Me dejaste pensando. Ser detallista, eso de ser detallista, como le decimos quienes habitamos este fragmento de existencia entre el Río Bravo y Guatemala. Antes lo fui, no creo que te hayan tocado esos tiempos, o bueno, ni te tocaron mucho ni lo fui tanto, pero sí que antes lo fui más. Lo dejé perder y aquí es importante la formulación de la frase, porque no lo perdí como quien, de repente, cae en cuenta de que no trae las llaves de casa; lo dejé, lo dejé perder, como si alguien un día sacara las llaves de su bolsillo un minuto, y al día siguiente, dos, y al siguiente, tres, para irse desacostumbrando a tenerlas guardadas, para tentar a la suerte y que un día de esos ya no estén más allí. Pero la analogía se quiebra, porque las cosas del corazón no son como los llaveros.

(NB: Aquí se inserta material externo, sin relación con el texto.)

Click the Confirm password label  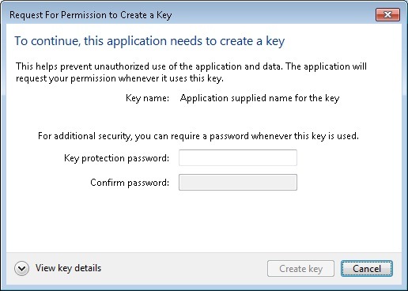[130, 183]
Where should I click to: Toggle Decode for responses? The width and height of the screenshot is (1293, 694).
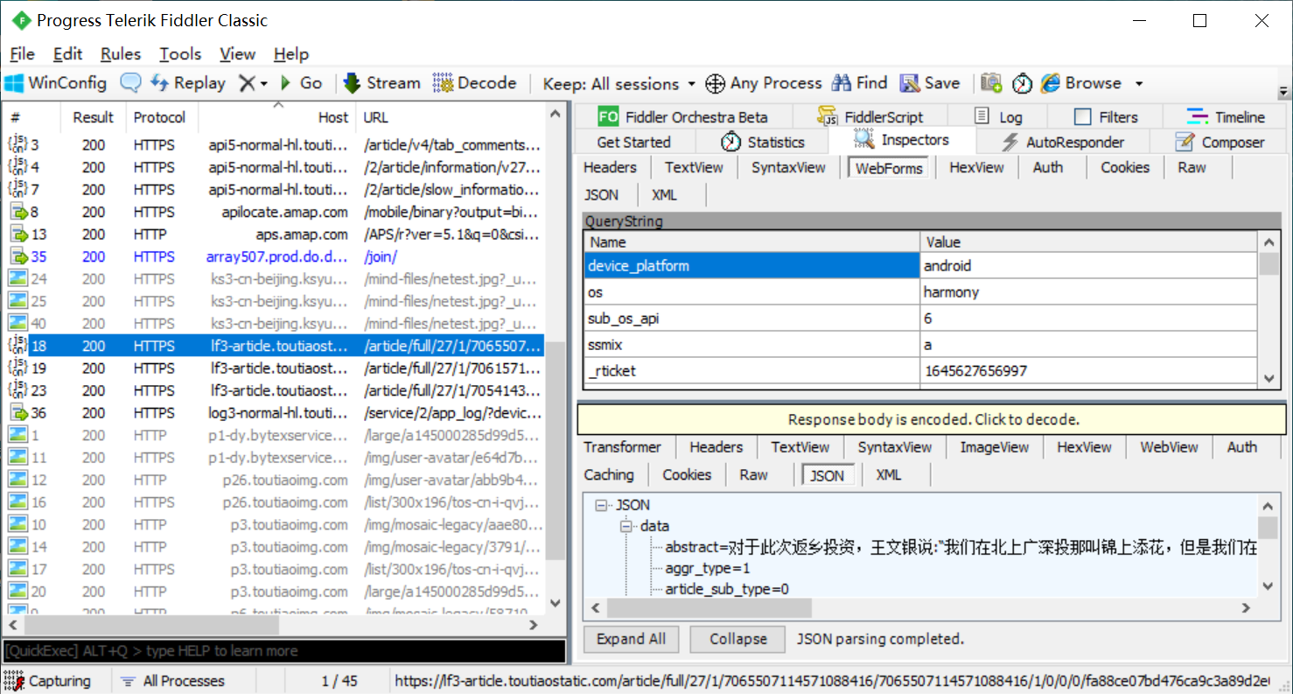(x=475, y=82)
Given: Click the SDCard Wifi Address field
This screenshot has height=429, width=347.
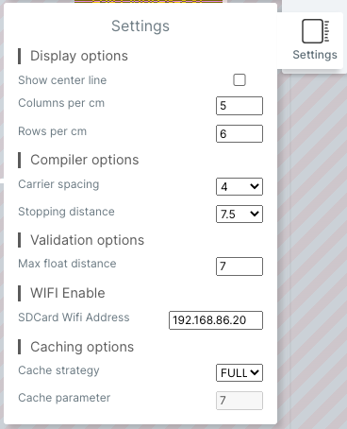Looking at the screenshot, I should tap(216, 320).
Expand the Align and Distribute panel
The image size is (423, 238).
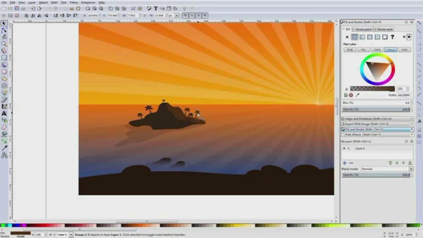click(377, 119)
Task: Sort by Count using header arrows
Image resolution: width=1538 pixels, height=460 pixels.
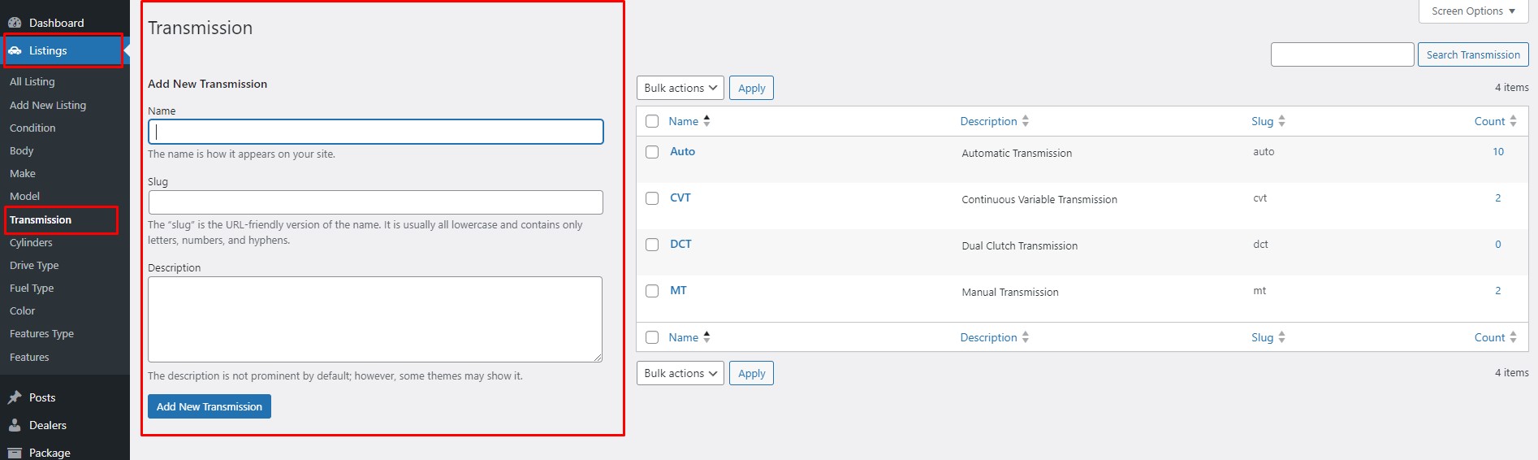Action: pos(1513,120)
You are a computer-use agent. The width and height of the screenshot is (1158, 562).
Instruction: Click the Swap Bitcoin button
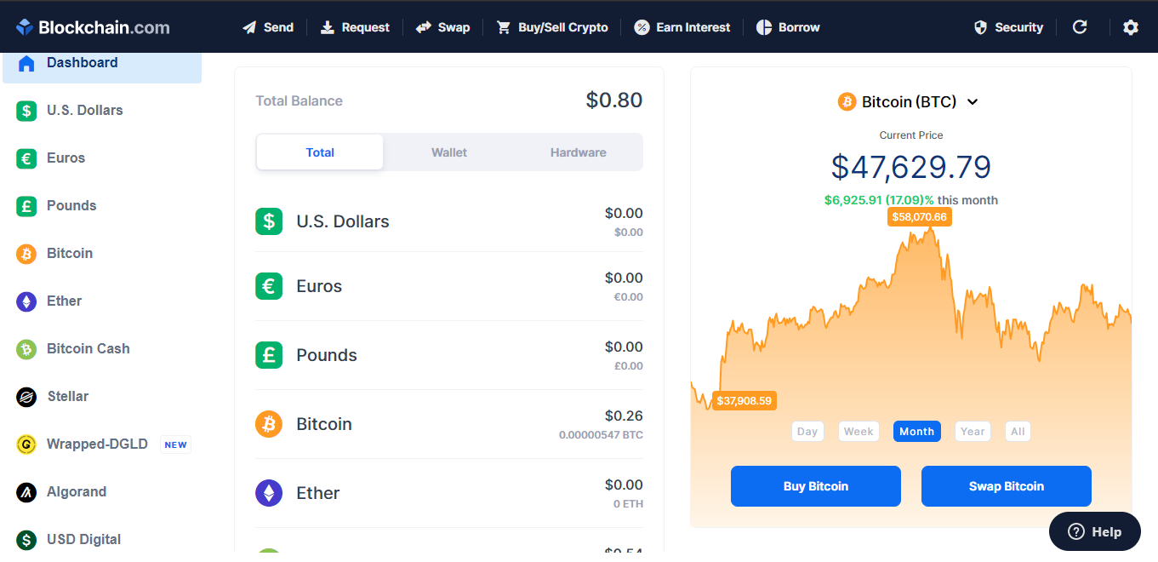click(1007, 486)
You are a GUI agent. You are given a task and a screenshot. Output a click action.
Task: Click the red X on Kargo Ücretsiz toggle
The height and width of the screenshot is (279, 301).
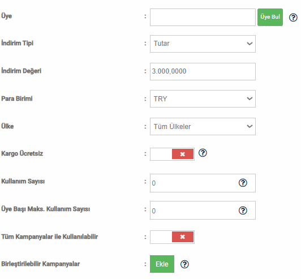click(183, 154)
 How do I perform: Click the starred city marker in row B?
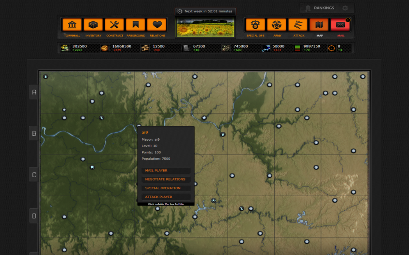coord(204,118)
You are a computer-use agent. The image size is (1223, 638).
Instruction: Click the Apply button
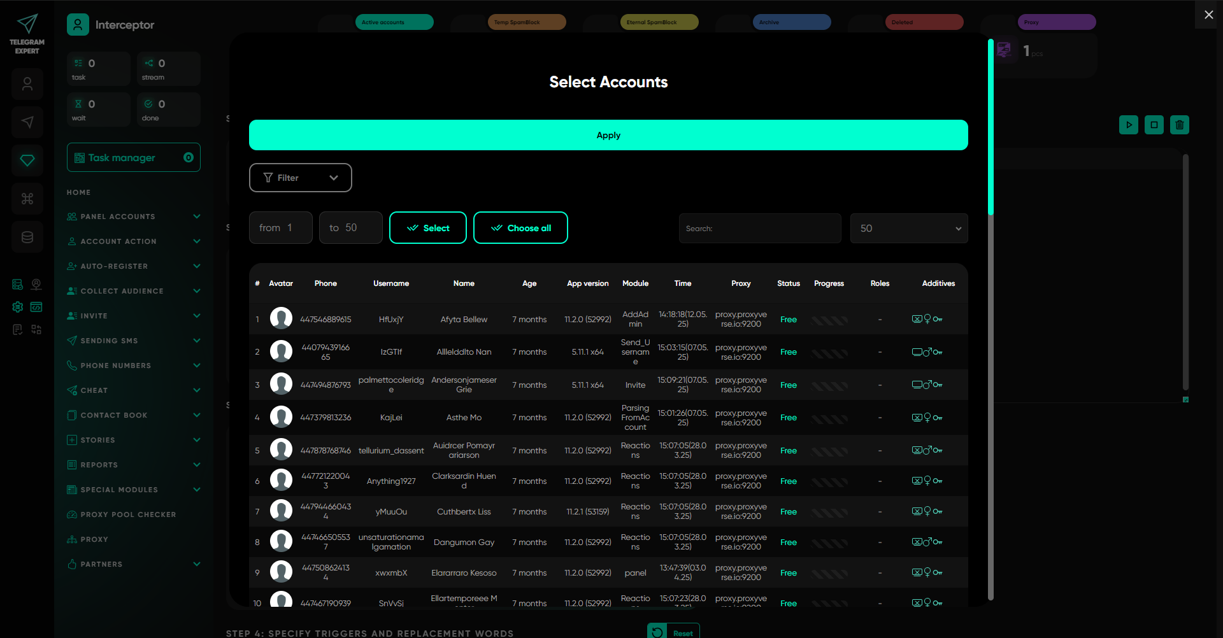click(608, 135)
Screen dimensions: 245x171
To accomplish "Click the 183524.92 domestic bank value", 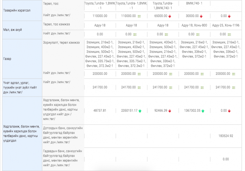I will 226,136.
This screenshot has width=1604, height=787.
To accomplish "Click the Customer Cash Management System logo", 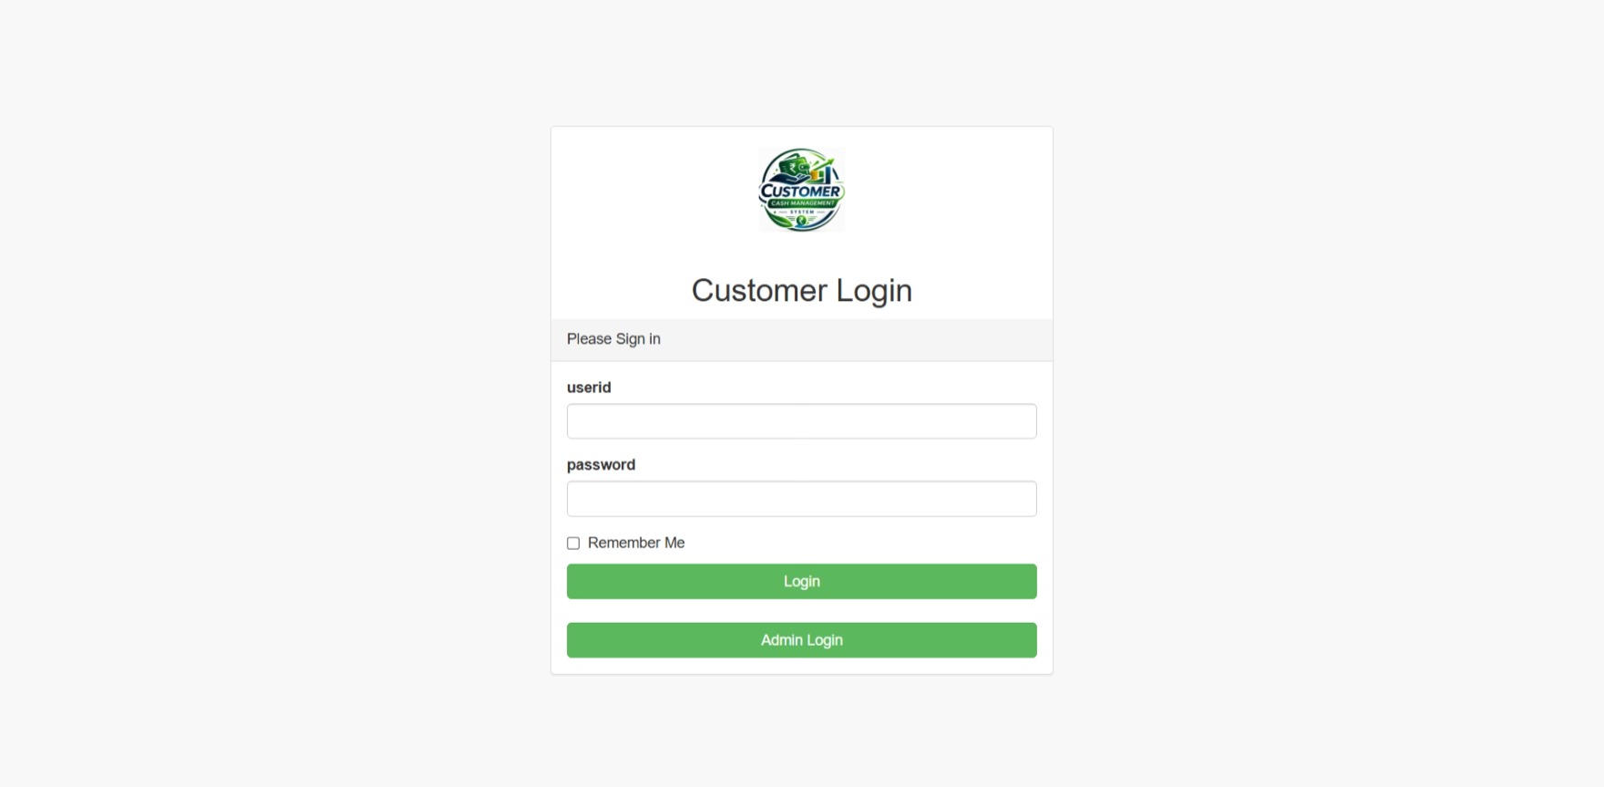I will click(x=802, y=190).
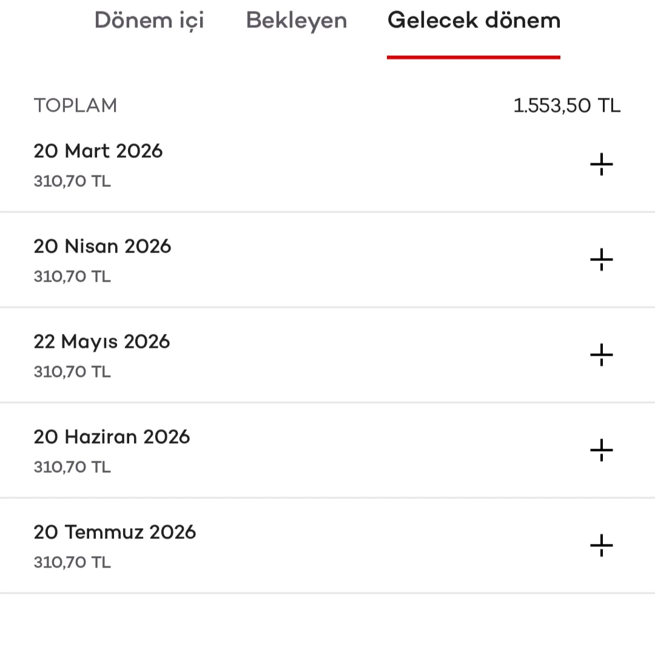Click the plus icon beside 20 Haziran 2026
Screen dimensions: 655x664
click(x=601, y=450)
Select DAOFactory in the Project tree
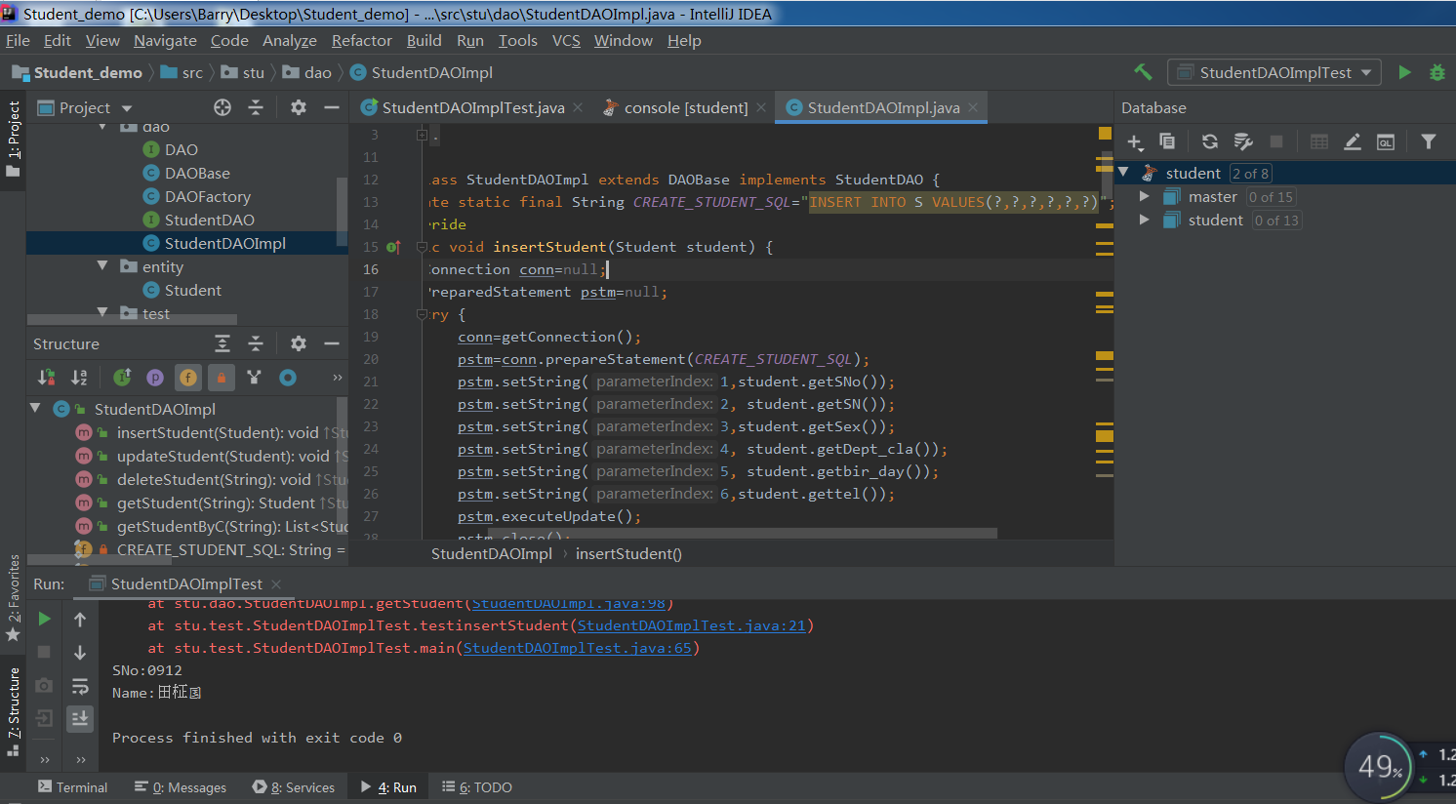 [207, 196]
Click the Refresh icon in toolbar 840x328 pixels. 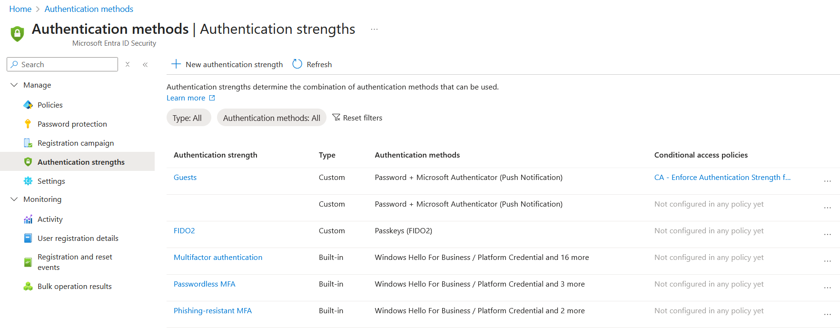297,64
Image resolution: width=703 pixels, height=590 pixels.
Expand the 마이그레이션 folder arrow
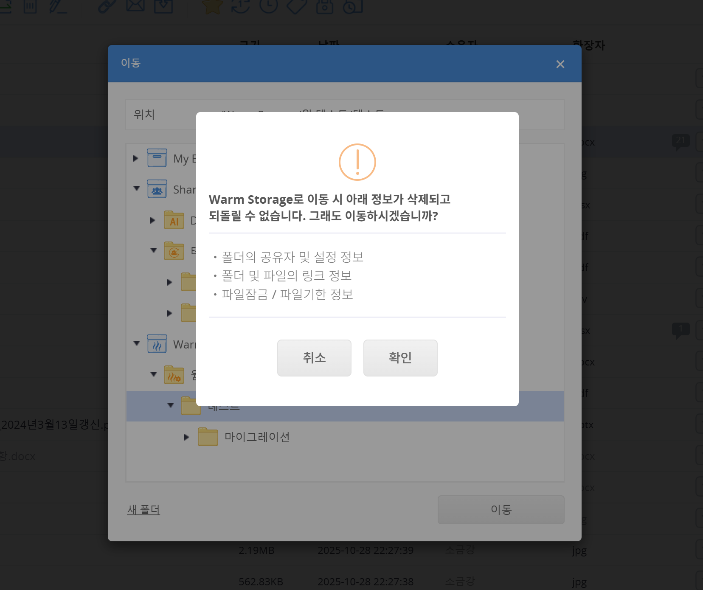186,437
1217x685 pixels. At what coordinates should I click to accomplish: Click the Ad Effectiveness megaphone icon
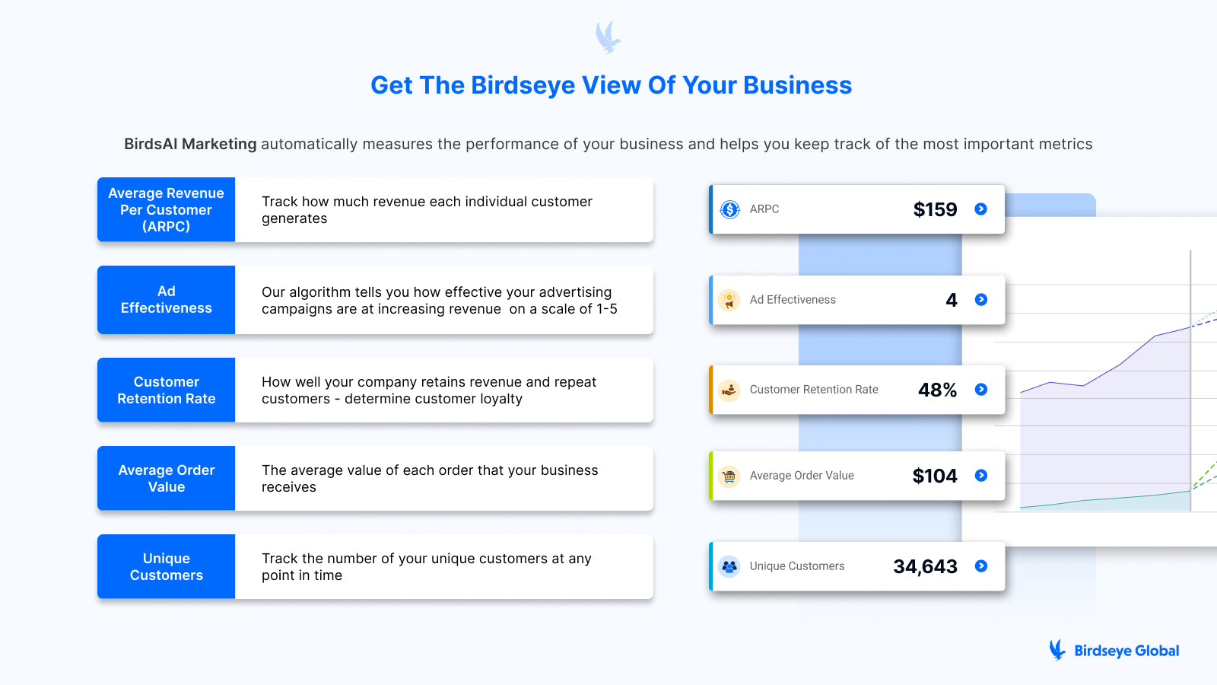point(729,300)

Un llavero se perdería, pero las cosas del corazón, no. Si te propones dejarlas perder, un día meterás la mano al bolsillo y pensarás que ya no están allí, porque eso es lo que quieres pensar, aunque ellas siguen allí, sintiendo tu mano tocarlas y mirándote con extrañeza cuando las ignoras y ellas recuerdan cómo antes las querías tanto. Una vez que estás convencido de que se perdieron, tienes que explicar por qué tus dedos aún sienten algo cuando entran al bolsillo, así que inventas cosas.
Me inventé cosas. Inventé que no lo hacía, porque cuando lo haces, se enamoran de ti - que es parcialmente cierto - y cuando se enamoran de ti, se ilusionan - que es parcialmente cierto - y que no es bueno ilusionarse conmigo, porque al final siempre me elijo a mí, me voy al DF, me voy a Nueva York, priorizo mi trabajo o mis estudios ¿y para qué cultivar una decepción?
Vi esas cosas que me había inventado y me las quise creer por un momento. Que, de algún modo, esa falta de atenciones románticas es producto de un desajuste entre mi libertad y la naturaleza del estar en pareja. Pero me hablaste claro y al punto y no podría perderme en vaivenes de confusiones si me hablaste claro y al punto. Así que, claro y al punto, creo que quise dejar perder esos detalles que enamoran, no para evitar que se enamoraran de mí, sino que quise dejarlos para no enamorarme yo. No para ahorrarle la decepción a alguien más, sino para ahorrarme la decepción a mí. Porque crecí pensando que uno entrega su libertad ante la naturaleza del estar en pareja, pero cuando llegó el momento descubrí que no soy quien hace eso y el reto se vuelve aprender lo que no me enseñaron, entregarme a la vida en pareja del mismo modo en que me entrego a mi libertad. Y que una cosa, tarde o temprano, pondrá en jaque a la otra, pues sí, pero los modelos lineales nunca me gustaron.
No es disculpa, ni es una promesa de esas que se autoengañan, es comunicación; porque si me esfuerzo por hablarte de las cosas que antes no te hablaba, ganamos mucho.